Define your output schema as precisely as your input schema. If downstream skills consume this output, they need to know the exact shape.

Dependency Declaration#

Dependencies answer the question: “Can this skill run right now?” There are three categories:

  • Tool dependencies: Binaries or CLIs that must be installed (helm, kubectl, docker). Include minimum version requirements.
  • Skill dependencies: Other skills that must be available. A deploy-to-cluster skill might depend on validate-helm-chart and cluster-auth.
  • Infrastructure dependencies: Services that must be running – a database, an API endpoint, a Kubernetes cluster.

Mark each dependency as required or optional, and explain why it is needed. This lets the agent decide whether to proceed, find alternatives, or report what is missing.

Composability: Skills Calling Skills#

Complex operations are built from simple skills. A deploy-application skill might chain: validate-helm-chart then cluster-auth then helm-install then verify-deployment.

Define this composition explicitly:

skill:
  name: deploy-application
  composed_of:
    - skill: validate-helm-chart
      inputs_from: { chart_path: "$inputs.chart_path" }
      on_failure: abort
    - skill: cluster-auth
      inputs_from: { cluster: "$inputs.target_cluster" }
    - skill: helm-install
      inputs_from:
        chart_path: "$inputs.chart_path"
        namespace: "$inputs.namespace"
        kubeconfig: "$steps.cluster-auth.outputs.kubeconfig"
    - skill: verify-deployment
      inputs_from:
        namespace: "$inputs.namespace"
        expected_pods: "$steps.helm-install.outputs.created_resources"

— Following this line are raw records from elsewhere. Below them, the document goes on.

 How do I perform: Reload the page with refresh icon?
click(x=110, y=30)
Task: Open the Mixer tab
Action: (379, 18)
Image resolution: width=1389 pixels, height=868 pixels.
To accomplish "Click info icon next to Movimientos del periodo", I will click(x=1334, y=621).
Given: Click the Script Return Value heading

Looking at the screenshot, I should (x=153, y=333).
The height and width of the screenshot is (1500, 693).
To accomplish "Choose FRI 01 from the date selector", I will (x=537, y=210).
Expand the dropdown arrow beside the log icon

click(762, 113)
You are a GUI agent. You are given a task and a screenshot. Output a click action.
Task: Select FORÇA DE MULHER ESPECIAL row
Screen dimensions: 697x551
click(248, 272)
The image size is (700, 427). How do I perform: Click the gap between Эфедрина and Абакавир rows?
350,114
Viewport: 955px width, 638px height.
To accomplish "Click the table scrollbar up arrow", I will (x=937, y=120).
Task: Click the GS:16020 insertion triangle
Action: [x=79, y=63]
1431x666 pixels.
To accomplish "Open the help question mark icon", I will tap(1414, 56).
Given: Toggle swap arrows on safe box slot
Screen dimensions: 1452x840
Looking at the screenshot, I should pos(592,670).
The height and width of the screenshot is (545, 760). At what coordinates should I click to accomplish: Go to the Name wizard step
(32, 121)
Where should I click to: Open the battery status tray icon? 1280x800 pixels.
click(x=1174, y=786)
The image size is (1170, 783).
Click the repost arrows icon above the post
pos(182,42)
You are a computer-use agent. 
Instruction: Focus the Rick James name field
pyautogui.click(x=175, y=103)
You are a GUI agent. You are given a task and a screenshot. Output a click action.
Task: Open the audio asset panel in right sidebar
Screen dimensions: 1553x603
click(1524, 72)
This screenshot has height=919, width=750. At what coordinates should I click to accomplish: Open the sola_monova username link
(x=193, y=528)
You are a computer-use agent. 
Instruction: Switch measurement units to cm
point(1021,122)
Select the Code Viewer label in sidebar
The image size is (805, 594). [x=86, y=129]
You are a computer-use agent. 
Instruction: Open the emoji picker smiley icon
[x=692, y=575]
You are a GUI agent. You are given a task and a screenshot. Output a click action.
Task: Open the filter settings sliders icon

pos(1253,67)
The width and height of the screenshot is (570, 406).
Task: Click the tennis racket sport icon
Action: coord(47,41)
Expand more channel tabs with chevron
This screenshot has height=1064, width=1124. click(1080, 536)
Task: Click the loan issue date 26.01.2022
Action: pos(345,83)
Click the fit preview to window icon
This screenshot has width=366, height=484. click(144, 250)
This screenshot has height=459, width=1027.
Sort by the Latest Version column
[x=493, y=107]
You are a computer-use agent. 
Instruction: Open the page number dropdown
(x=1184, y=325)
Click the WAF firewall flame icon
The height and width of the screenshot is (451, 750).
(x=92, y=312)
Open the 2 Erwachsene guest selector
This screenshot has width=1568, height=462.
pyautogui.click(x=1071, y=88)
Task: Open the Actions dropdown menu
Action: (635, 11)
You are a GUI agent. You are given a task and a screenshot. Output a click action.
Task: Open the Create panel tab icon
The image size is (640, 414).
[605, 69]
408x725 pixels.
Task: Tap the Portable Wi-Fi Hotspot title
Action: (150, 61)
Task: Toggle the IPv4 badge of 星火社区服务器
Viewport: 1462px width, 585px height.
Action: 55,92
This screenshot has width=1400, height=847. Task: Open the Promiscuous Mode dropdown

Each step can reference inputs from the top-level skill or outputs from previous steps using $steps.<name>.outputs.<field>.

Versioning#

Skill schemas change. Use semantic versioning:

  • Patch (1.2.0 to 1.2.1): Bug fixes, no schema changes.
  • Minor (1.2.0 to 1.3.0): New optional inputs or outputs. Existing callers are unaffected.
  • Major (1.2.0 to 2.0.0): Breaking changes – removed inputs, changed output structure, new required inputs.

When an agent discovers a skill, it should check the version against its expectations. If a skill catalog returns validate-helm-chart@2.0.0 but the agent was built against 1.x, it should either adapt or report incompatibility.

Comparison with OpenAPI and Function Calling#

Skill definitions overlap with OpenAPI specs and LLM function-calling schemas, but fill a different niche:

Aspect OpenAPI Function Calling Skill Definition
Primary consumer HTTP clients LLM inference Autonomous agents
Dependencies Not modeled Not modeled Explicit
Risk/cost metadata Not standard Not standard Built-in
Composability Not modeled Not modeled First-class
Discovery API docs, Swagger Model context Skill catalogs

If you already have an OpenAPI spec, you can generate a skill definition from it and add the missing metadata. They are complementary, not competing.